ってことで、やっぱり1441年に「借金を帳消しにしろ!」っていう運動が起きました。
これを嘉吉の土一揆と言います。

「借金を帳消しにしろ!」っていう運動が起きるくらい、農民の生活が苦しくなって貧しい人が増えていたっていうことです。社会が混乱しています。
一揆とは?
ちなみに一揆っていうのは、一人では実現が難しい目的を達成するために団結すること(団結した集団)を言います。
- 一揆に参加する人々が神社に集まって、「みんなで団結するぞ。裏切らないぞ。」って誓い合う。
- で、みんなが署名をして、その文書を燃やします。
- その灰を神水(しんすい)っていう水に溶かして、全員で回し飲みするんです。
- 儀式の時には鐘を鳴らしたようです。
金属音が鳴り響いて焦げた匂いがただよう神社で、「団結するぞ」って誓い合って回し飲みをすると、確かに気分が高まりそうですよね。
こうして、一人では実現が難しい目的を達成するために、人々は団結をしました。これが一揆です。

このような団結のベースにあったのは惣村っていう農民の自治組織です。村では、農民が自分たちで地域を運営していました。
例えば、寄合っていう会議をしたり、自分たちの村独自のルール(惣掟)を定めたり。
まとめ
6代将軍足利義教の時代から、大名たちとのバランスが崩れてしまい、将軍が殺されることになってしまいました。
その結果、将軍の権力は衰えてしまって、大名たちが幕府の政治の主導権を握ろうと争い始めることになります。

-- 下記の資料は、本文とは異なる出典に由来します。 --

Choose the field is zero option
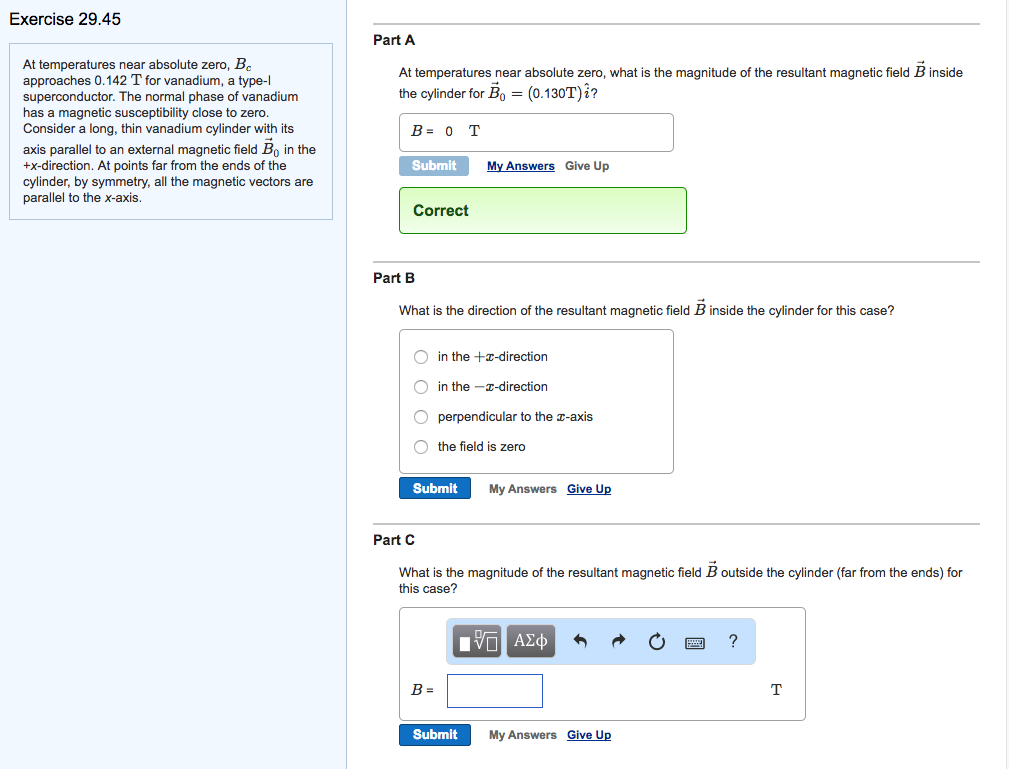This screenshot has width=1009, height=769. (421, 447)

一方、農村では自治組織が作られていて、団結のベースができていました。
そんな中で、借金を重ねたり、気候の影響で農作物が全然取れなかったりして、生活が苦しくなった農民が増えました。
で、農民は、将軍の代替わりを理由にして「借金を帳消しにしろ!」って暴れ出す事件を起こしました。
こんな感じで、大名たちが対立した上、社会で混乱・運動が起きることになって、室町幕府の力が衰えていくことなりました。